Diterbitkan pertama kali pada Maret 2015 oleh Penerbit Bentang, buku ini berisi 15 cerpen yang separuhnya menceritakan seorang perempuan sebagai tokoh sentral termasuk cerpen yang menjadi judul: Perempuan Patah Hati yang Kembali Menemukan Cinta Melalui Mimpi (selanjutnya disingkat PPHYKMCMM). Saya cukup penasaran atas pertimbangan apa Eka Kurniawan memberi judul sepanjang ini.

Cerpen pembuka berjudul Gerimis yang Sederhana. Berlatar di kota Los Angeles, cerpen ini berkisah tentang Mei, seorang perempuan keturunan Tionghoa dari Indonesia. Nama ini mengingatkan saya pada Mei ‘Tündérrózsám’ Rose di Surga yang Tak Dirindukan, Mei di Kau, Aku, dan Sepucuk Angpau Merah, dan Ang San Mei di Jejak Langkah. Sepertinya, nama Mei cukup pasaran digunakan oleh banyak penulis untuk karakter gadis Tionghoa.

Mei yang telah lama tinggal di Los Angeles untuk kali pertama pascatragedi `98 memiliki semacam kencan dengan seorang lelaki dari Jakarta bernama Efendi. Sepanjang sebelas halaman lebih sedikit—banget—alur cerita ini membuat saya berdecak kagum terhadap kepiawaian penulisnya.

Kisah selanjutnya berjudul Gincu Ini Merah, Sayang. Marni, seorang mantan pelacur yang telah berhenti dari pekerjaannya, diciduk saat berada di depan pintu tempat dia dahulu bekerja. Inti cerita ini ada pada penggambaran sumber keretakan hubungan Marni dan suaminya yang berawal dari diri mereka sendiri, ditambah minimnya komunikasi antara keduanya. Yah, begitulah. Komunikasi itu penting! Kalau ada masalah itu jelaskan baik-baik. Jangan juga terlalu cepat ambil kesimpulan, dengarkan dulu apa sebenarnya yang dia mau. Ambil jalan tengah, bukan jalan pintas dengan mengakhiri hubungan yang sudah sekian lama dirajut. Gitu.

PPHYKMCMM menjadi cerpen ketiga berkisah tentang Maya yang ditinggalkan kekasihnya tepat pada malam sebelum pernikahan mereka digelar. Lebih sialnya lagi, kekasihnya pergi bersama sahabat Maya sendiri. Ciwi-ciwi yang suka memantau akun gosip di instagram pasti bakal berapi-api sekali membaca kisah ini. Dalam masa-masa depresi dan pemulihan kondisi kejiwaannya, Maya mendapat mimpi tentang seorang laki-laki yang berlari di pantai ditemani seekor anjing. Lelaki tersebut menjadi kekasihnya di dalam mimpi. Bertekad menyembuhkan patah hatinya ditambah harapan membuktikan keberadaan laki-laki tersebut, Maya pergi ke Pangandaran, kota kecil tempat lelaki dalam mimpinya itu tinggal.

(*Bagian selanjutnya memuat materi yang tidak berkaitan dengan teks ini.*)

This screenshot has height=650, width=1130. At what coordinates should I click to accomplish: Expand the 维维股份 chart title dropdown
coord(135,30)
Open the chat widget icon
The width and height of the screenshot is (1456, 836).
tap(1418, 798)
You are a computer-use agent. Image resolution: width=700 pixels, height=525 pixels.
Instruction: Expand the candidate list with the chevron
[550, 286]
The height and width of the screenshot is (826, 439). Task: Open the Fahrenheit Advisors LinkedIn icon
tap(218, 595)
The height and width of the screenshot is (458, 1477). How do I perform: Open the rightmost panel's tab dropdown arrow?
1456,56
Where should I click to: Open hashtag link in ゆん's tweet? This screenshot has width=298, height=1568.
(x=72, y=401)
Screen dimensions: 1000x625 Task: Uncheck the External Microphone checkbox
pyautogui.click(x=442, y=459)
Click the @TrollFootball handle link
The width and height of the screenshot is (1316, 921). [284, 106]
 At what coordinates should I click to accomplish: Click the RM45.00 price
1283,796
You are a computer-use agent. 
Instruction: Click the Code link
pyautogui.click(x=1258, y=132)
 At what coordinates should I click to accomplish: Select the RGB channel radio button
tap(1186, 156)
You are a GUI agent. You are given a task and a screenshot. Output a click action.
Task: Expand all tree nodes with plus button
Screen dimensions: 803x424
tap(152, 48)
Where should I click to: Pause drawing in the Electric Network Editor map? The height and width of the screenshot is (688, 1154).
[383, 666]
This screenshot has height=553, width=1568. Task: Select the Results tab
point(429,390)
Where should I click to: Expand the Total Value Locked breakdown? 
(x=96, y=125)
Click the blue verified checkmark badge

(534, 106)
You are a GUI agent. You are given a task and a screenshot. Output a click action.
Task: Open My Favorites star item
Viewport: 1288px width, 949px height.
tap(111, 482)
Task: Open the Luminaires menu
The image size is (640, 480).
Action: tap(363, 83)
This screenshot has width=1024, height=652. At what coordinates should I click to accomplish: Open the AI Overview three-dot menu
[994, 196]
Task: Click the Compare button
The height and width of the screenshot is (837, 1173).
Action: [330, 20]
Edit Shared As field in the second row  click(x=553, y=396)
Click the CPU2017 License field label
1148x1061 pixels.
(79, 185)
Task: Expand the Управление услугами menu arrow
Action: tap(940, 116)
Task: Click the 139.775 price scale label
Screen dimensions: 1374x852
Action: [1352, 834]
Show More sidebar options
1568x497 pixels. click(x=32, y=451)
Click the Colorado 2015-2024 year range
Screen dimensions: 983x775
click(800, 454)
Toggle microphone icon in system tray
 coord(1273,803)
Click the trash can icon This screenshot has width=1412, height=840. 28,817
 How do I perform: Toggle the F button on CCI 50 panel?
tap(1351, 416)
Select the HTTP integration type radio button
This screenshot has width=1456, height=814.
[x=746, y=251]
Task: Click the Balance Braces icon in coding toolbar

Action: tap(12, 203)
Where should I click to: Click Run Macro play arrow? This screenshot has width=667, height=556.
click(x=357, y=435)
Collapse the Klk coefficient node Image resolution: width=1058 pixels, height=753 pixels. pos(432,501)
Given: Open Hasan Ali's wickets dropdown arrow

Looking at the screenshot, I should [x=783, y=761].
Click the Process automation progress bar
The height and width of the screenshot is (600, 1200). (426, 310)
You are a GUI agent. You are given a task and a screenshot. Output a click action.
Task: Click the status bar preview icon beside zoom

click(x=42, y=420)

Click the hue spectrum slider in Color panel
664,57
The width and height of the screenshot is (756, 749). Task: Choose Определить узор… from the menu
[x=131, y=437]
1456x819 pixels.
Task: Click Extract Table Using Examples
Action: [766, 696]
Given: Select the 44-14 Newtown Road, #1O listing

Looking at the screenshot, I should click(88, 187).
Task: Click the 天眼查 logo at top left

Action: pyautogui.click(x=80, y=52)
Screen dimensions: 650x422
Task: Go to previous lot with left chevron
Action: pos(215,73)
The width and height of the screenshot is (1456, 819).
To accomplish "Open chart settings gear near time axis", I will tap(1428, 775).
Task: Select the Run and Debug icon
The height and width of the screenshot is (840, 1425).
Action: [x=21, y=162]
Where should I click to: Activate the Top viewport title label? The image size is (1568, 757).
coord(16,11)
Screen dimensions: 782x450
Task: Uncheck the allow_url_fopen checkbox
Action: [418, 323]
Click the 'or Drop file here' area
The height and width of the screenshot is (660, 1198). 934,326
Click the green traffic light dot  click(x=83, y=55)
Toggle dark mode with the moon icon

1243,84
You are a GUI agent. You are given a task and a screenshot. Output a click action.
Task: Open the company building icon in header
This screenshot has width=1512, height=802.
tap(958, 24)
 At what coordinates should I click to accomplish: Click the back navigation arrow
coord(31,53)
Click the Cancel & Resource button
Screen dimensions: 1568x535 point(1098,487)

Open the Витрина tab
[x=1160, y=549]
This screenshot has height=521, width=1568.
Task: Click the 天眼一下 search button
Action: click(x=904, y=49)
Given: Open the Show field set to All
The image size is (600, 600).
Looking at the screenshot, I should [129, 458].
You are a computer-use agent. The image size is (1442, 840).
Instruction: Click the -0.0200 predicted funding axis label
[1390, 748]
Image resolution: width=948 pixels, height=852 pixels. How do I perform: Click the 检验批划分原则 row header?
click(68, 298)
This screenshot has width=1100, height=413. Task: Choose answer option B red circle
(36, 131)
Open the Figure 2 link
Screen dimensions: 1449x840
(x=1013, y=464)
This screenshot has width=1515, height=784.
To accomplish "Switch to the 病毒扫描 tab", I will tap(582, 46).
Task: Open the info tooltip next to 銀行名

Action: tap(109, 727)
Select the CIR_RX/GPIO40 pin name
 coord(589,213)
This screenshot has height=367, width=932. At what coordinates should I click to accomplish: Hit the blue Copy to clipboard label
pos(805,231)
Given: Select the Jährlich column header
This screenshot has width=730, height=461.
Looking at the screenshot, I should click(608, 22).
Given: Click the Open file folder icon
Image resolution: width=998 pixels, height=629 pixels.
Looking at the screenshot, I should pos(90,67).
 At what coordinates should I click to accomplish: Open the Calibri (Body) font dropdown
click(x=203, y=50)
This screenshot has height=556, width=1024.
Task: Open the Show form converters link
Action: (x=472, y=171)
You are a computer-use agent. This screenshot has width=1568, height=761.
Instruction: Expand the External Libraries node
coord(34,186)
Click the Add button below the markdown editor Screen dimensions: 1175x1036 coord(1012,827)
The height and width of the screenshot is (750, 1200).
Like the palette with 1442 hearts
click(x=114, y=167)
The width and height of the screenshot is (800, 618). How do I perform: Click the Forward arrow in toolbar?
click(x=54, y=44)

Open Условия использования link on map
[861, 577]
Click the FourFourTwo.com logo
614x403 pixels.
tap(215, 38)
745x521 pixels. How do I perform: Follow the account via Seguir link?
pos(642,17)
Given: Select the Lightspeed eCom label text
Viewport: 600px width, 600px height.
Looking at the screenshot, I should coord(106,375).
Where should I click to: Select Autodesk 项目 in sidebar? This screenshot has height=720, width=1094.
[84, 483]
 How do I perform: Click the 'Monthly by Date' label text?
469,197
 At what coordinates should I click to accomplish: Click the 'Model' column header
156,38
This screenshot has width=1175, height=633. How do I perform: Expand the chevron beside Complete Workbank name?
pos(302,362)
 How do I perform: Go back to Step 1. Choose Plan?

Di antara cerpen-cerpen lainnya, sangat tepat rasanya PPHYKMCMM dipilih sebagai judul dari buku ini. Konfliknya sangat-sangat terasa. Mungkin kalau dikembangkan jadi novel bisa lebih mantap lagi.

Cerpen selanjutnya juga berlatar di Los Angeles seperti cerpen pertama; Penafsir Kebahagiaan. Siti, seorang pelacur dari Jakarta dibawa Jimmi ke Amerika sebagai pelacur yang dijajakan kepada teman-temannya sesama dari Indonesia. Sungguh mantul sekali ini si Jimmi. Orang lain ke luar negeri biasanya bawa makanan khas dari tanah air sebagai obat rindu kampung halaman, lah si Jimmi bawa pelacur dari tanah air dengan alasan serupa.

Lanjut...

Hmm, pernah dengar teka-teki klasik tentang bagaimana cara memasukkan gajah ke dalam kulkas? Cerpen kelima yang berjudul Membuat Senang Seekor Gajah tampaknya terinspirasi dari teka-teki tersebut. Semua bermula dari keinginan sederhana seekor gajah untuk masuk ke dalam kulkas karena cuaca yang begitu panas. Tiba di sebuah rumah, sang gajah terkena flu pilek tiada henti-hentinya  bertemu dengan sepasang anak kecil. Cerpen ini memberikan jawaban yang cukup masuk akal daripada buka pintunya, masukkan gajah ke dalam, tutup pintunya.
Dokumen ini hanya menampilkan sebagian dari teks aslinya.